WHAT THIS TASK INVOLVES: For each line of the data below that holds "Given", copy the line.

[Stored data entries]
☆ ☆ ☆ ☆

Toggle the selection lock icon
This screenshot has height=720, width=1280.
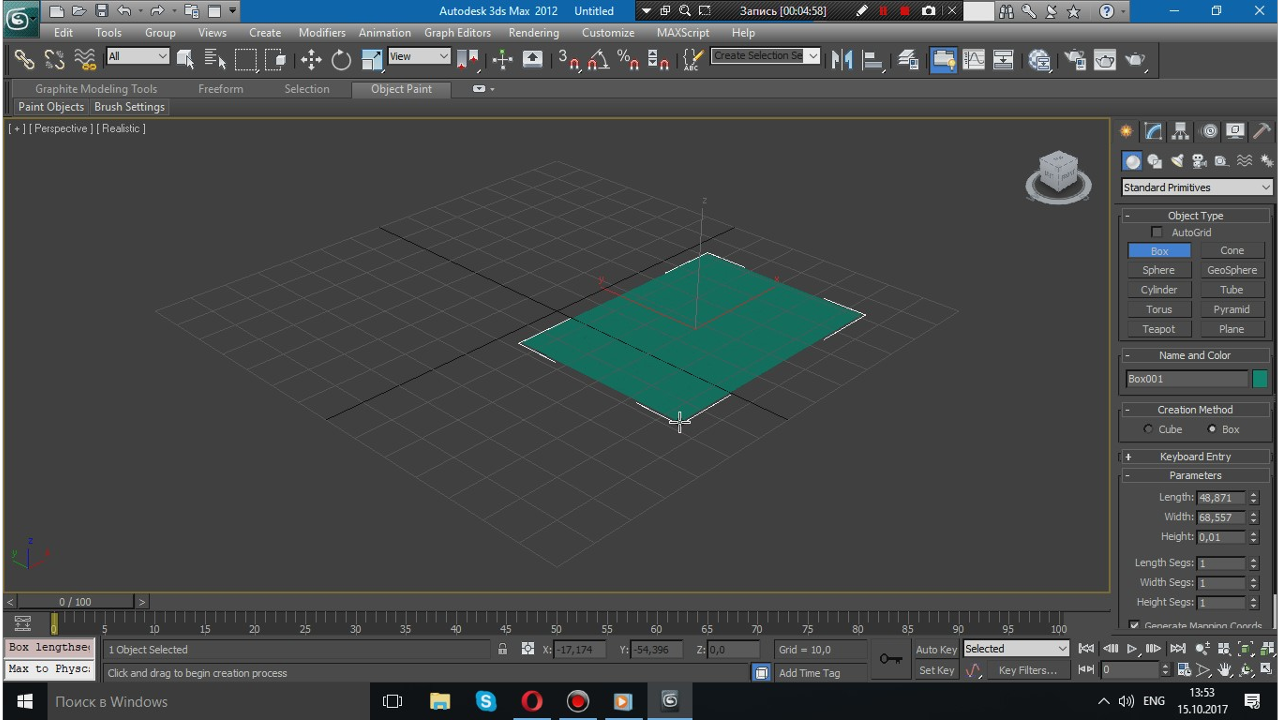tap(502, 650)
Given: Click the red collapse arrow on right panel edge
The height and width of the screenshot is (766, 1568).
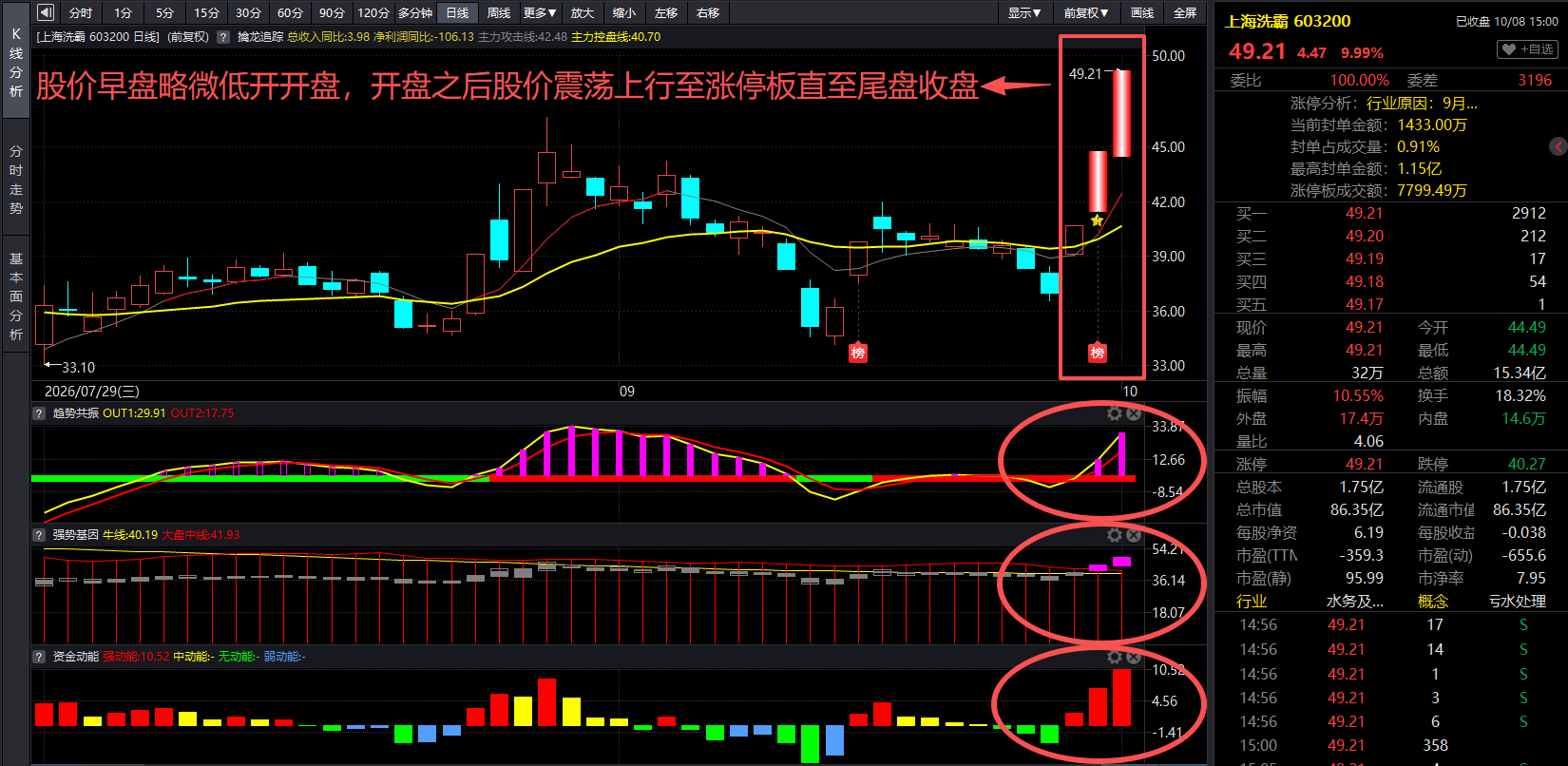Looking at the screenshot, I should click(1558, 146).
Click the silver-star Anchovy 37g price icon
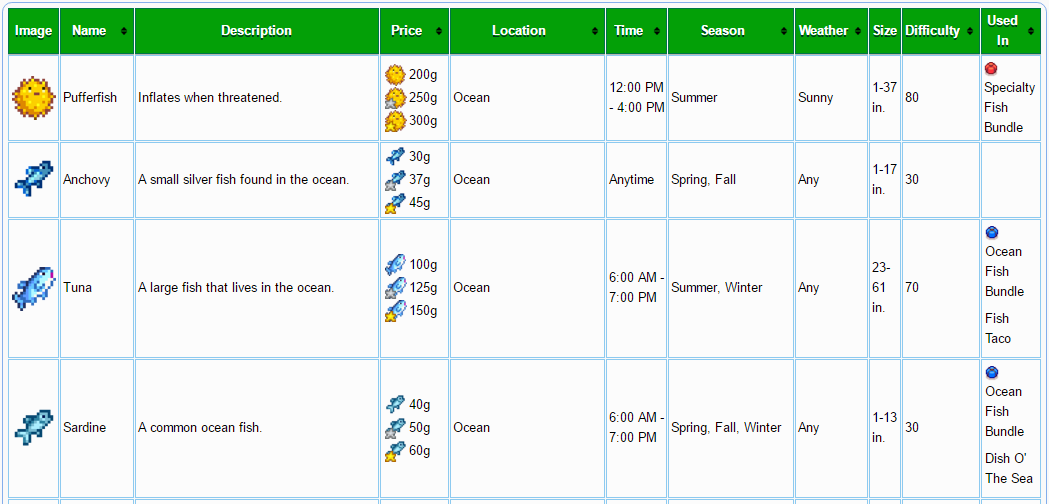 click(x=395, y=180)
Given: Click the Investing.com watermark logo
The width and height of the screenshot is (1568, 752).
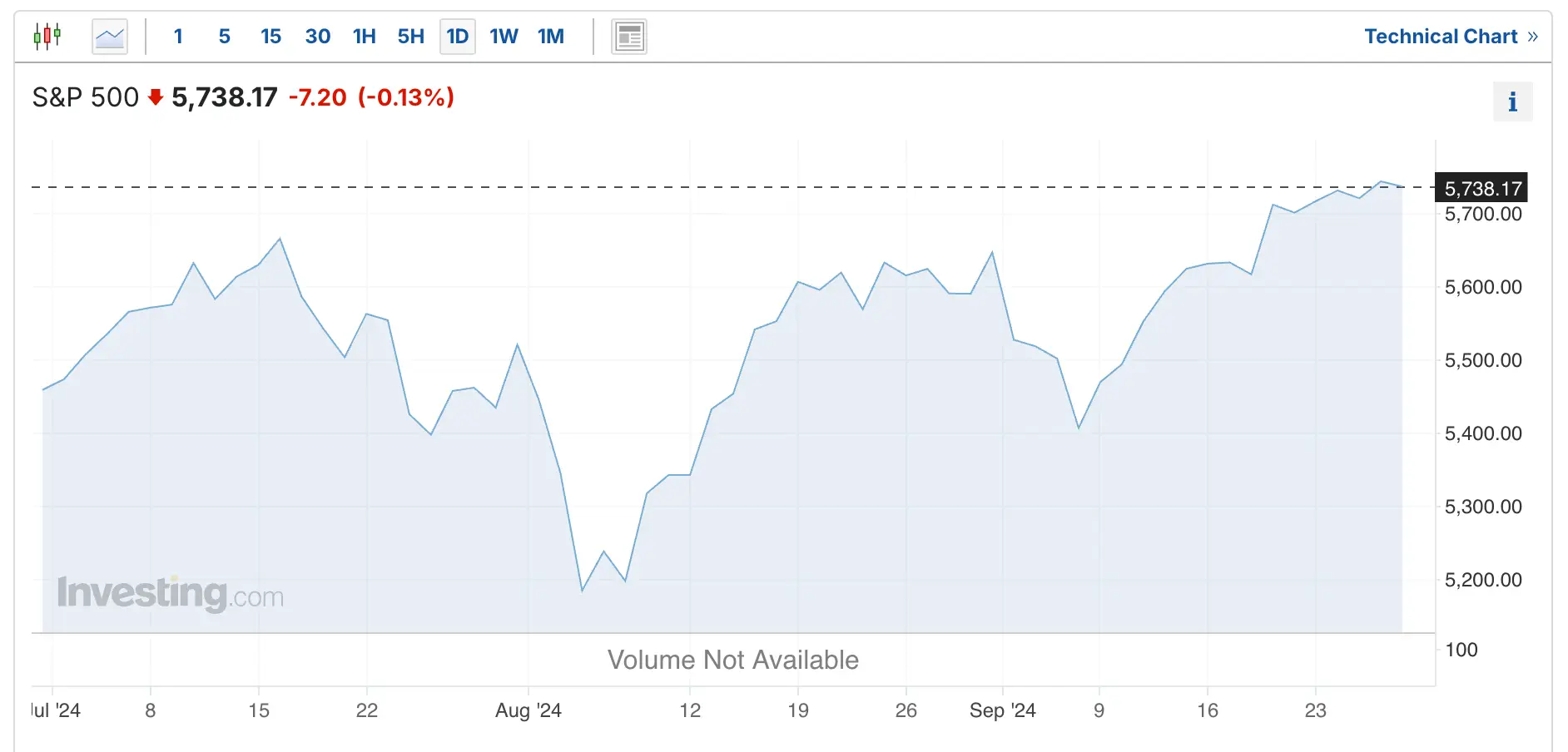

☆ ☆ ☆ ☆

RESPONSE:
Given: Click the red collapse arrow on right panel edge
Given: Click the Investing.com watermark logo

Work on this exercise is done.